McMath's Dress Blues, a play about how a young man's decision to go to Vietnam created conflict in his family, was greeted by enthusiastic crowds when the Weekend Theater staged the work in 1999. McMath was happy for the opportunity to be back around a theater. One summer after high school, he worked as an actor in semiprofessional summer stock in Hot Springs. He laments the state of theater today.
"The real theater has been compromised by films," Mc-Math says. "I love the live theater, live stage and live actors, but it doesn't have the resonance that it did."
McMath also recognizes that a world that looks to novels and short stories as primary art forms is gone: "It's not a good time to be a writer. With the Internet, there's all this energy that goes a million different directions."
Still, McMath has hardly given up on his writing career. Completed and seeking a publisher is a Holocaust novel titled Broken Vase, described in the book as "a roman a clef written by Phillip H. McMath, with co-author Emily Matson Lewis, as told by 'Miriam Kellerman,' a Holocaust survivor." And he continues to shepherd the Porter Prize, noting with pride what the writers who have been given the award have accomplished.
"You know how isolated it is to write and not be recognized," McMath says.
It would be hard to find a writer in Arkansas who doesn't think the Arkansas Writer's Hall of Fame honor for McMath is well-deserved and long overdue.
SELF PORTRAIT Phillip McMath
DATE AND PLACE OF BIRTH Dec. 25, 1945, Memphis.
MY FAVORITE CHILDHOOD MEMORY IS Growing up in the Governor's Mansion. I enjoyed meeting movie stars like Gene Autry, Roy Rogers, June Allyson, Dick Powell and even President Truman.
THE BEST CLASS I EVER HAD WAS Pat Williams' Hall High senior English class. She opened the door a little wider and turned on a few more literary lights.

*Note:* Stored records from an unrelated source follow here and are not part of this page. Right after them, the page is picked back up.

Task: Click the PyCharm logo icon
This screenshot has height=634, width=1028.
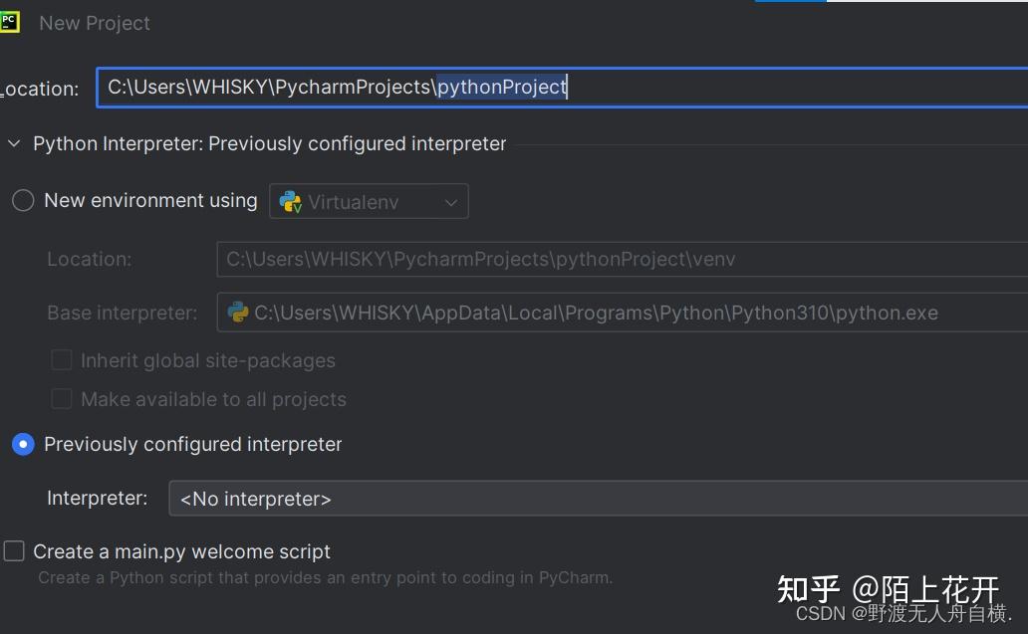Action: point(9,22)
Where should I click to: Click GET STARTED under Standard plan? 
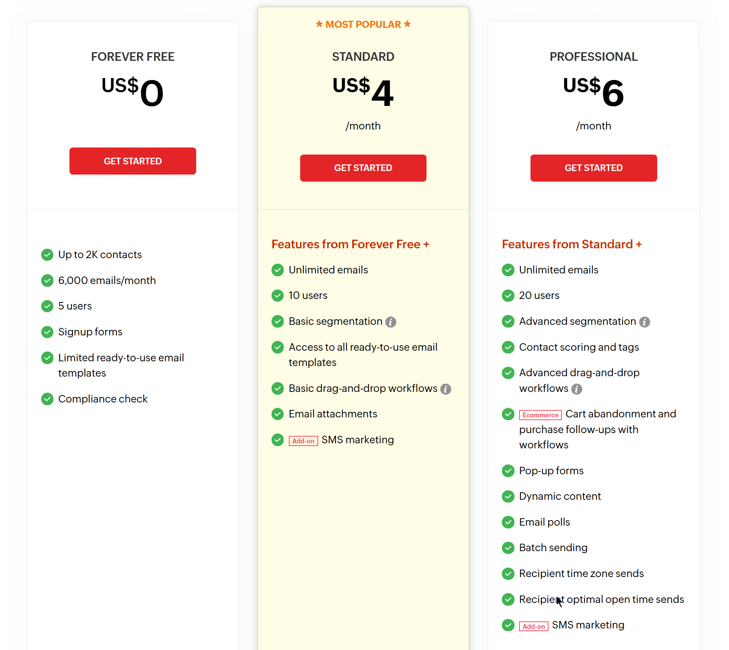pos(363,168)
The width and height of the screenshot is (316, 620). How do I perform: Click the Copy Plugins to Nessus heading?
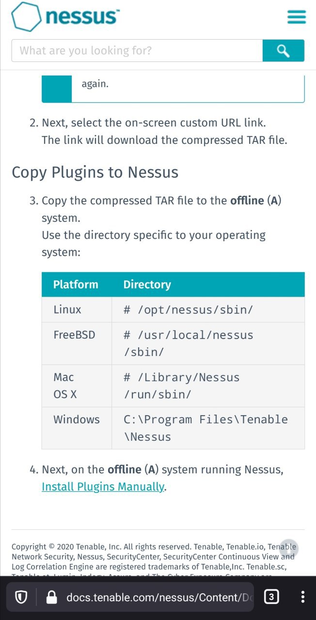95,172
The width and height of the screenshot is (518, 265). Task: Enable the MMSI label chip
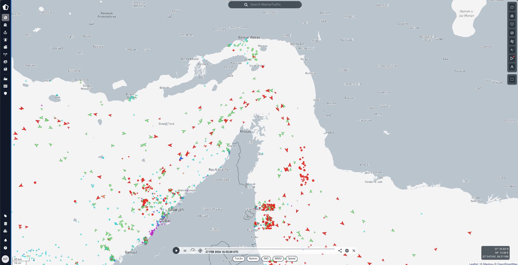pyautogui.click(x=278, y=258)
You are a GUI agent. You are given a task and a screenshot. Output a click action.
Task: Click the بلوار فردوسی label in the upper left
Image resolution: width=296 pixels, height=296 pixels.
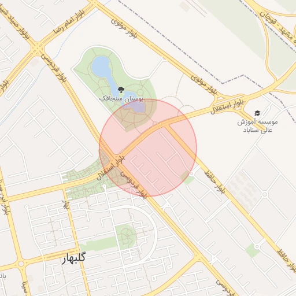(x=54, y=68)
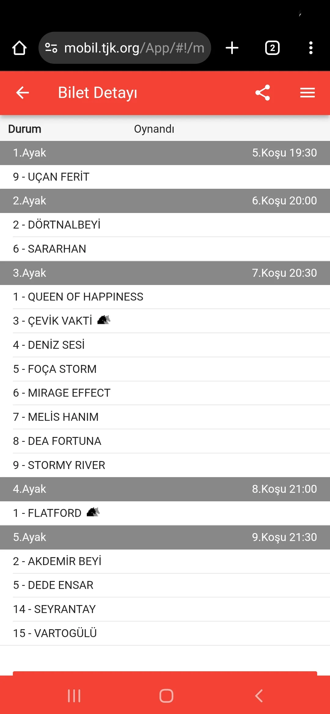
Task: Open a new browser tab
Action: tap(232, 48)
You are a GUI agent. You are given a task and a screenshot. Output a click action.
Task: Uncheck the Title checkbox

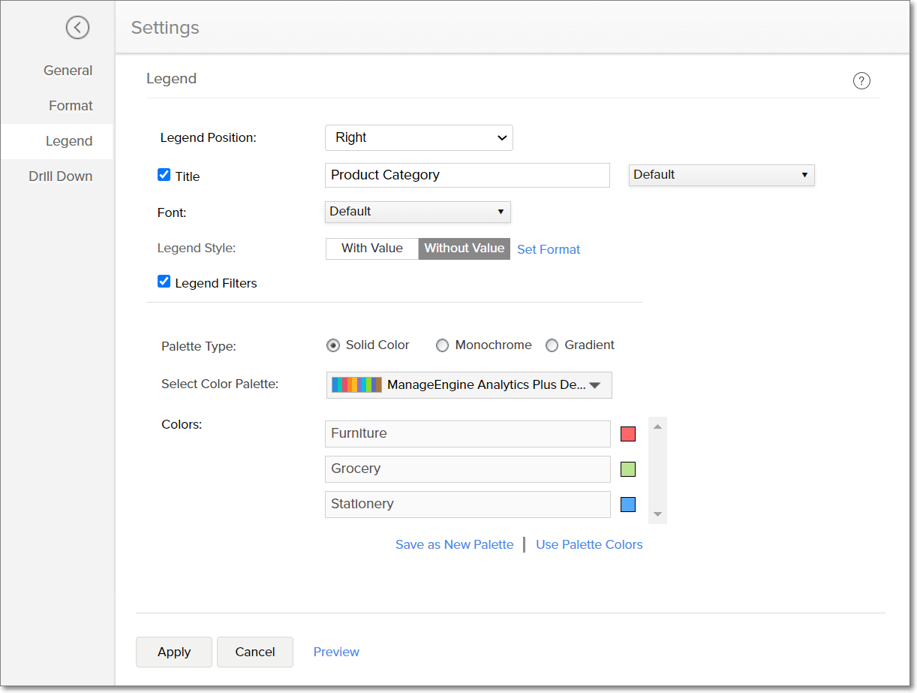164,175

I AM ADDICTED TO Popcorn, pistachios, coffee and Tex-Mex. All efforts at reform have been graced with failure.
I WON'T START THE DAY WITHOUT Reading the Arkansas Democrat-Gazette.
A BOOK I HAVE RECENTLY REREAD Resurrection, one of Leo Tolstoy's novels.
THE BEST JOKE I KNOW ABOUT LAWYERS IS "When two lawyers argue, there are three opinions."
THE BOOK ON MY BEDSTAND IS Promises Kept, by Sid McMath.
A PHRASE TO SUM ME UP Someone who loves words.